Written task 1 -> Translate this sentence from the passage on vacation rental damage deposits into Spanish: "Off-platform deposits stack on top of AirCover, not in place of it."
Written task 2 -> Print the part of the passage on vacation rental damage deposits between "Typical off-platform deposit" and "or equipment on-site).", inclusive.
Written task 3 -> Rewrite the paragraph beginning "Damage waivers are flat fees" in the passage on vacation rental damage deposits as a bulleted list that keeps its main facts.

Extract ->
========
Typical off-platform deposit ranges are $200 to $500 for urban condos and standard listings, $500 to $1,000 for higher-end homes or beach properties, and $1,000 to $2,500 for luxury rentals and unique stays (hot tubs, pools, expensive art or equipment on-site).
The cost of running off-platform deposits is real. Most PMS platforms charge a per-transaction fee (usually 2.9% plus $0.30 to authorize the hold), and the friction of explaining the deposit to guests can cost you bookings. Operators who use off-platform deposits typically report a 3 to 8 percent drop in booking conversion compared to AirCover-only listings, balanced against materially better recovery rates on actual damage.
Off-platform deposits stack on top of AirCover, not in place of it. You can collect both, and if damage exceeds the deposit you can still file an AirCover claim for the difference.
For hosts who want more than AirCover but less than the complexity of running their own deposit, there are three common approaches.
Damage waivers are flat fees paid by the guest as part of the booking, typically $25 to $75 per stay. The waiver covers accidental damage up to a stated limit (usually $1,500 to $3,000) without requiring a deposit hold or claim process for small incidents. Companies like SafelyStay, Truvi, and Waivo offer this. The advantage is zero friction at booking and faster reimbursement for routine damage. The disadvantage is that high-damage incidents still need an AirCover claim, and the fee adds to the guest’s total cost.
========
Dataset extract ->
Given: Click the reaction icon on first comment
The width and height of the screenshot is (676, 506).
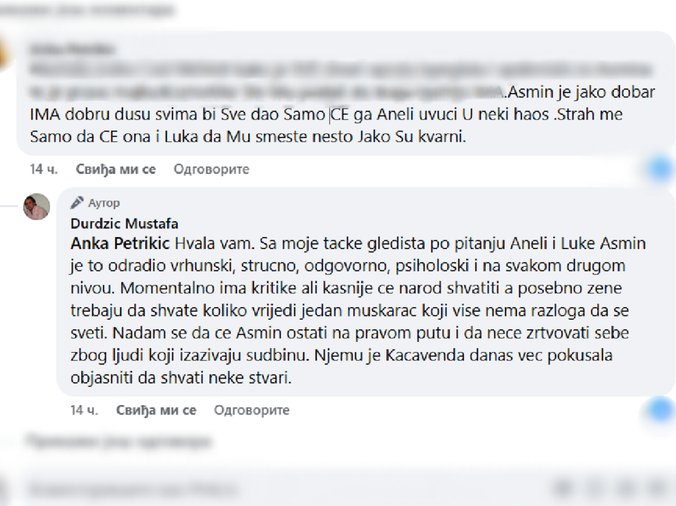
========
Expected answer 1 -> Los depósitos fuera de la plataforma se suman a AirCover, no lo sustituyen.

Expected answer 2 ->
Typical off-platform deposit ranges are $200 to $500 for urban condos and standard listings, $500 to $1,000 for higher-end homes or beach properties, and $1,000 to $2,500 for luxury rentals and unique stays (hot tubs, pools, expensive art or equipment on-site).

Expected answer 3 ->
- Damage waivers are flat fees the guest pays as part of the booking, typically $25 to $75 per stay.
- They cover accidental damage up to a stated limit, usually $1,500 to $3,000.
- Small incidents need no deposit hold or claim process.
- Providers include SafelyStay, Truvi, and Waivo.
- Advantages: zero friction at booking and faster reimbursement for routine damage.
- Disadvantages: high-damage incidents still require an AirCover claim, and the fee adds to the guest's total cost.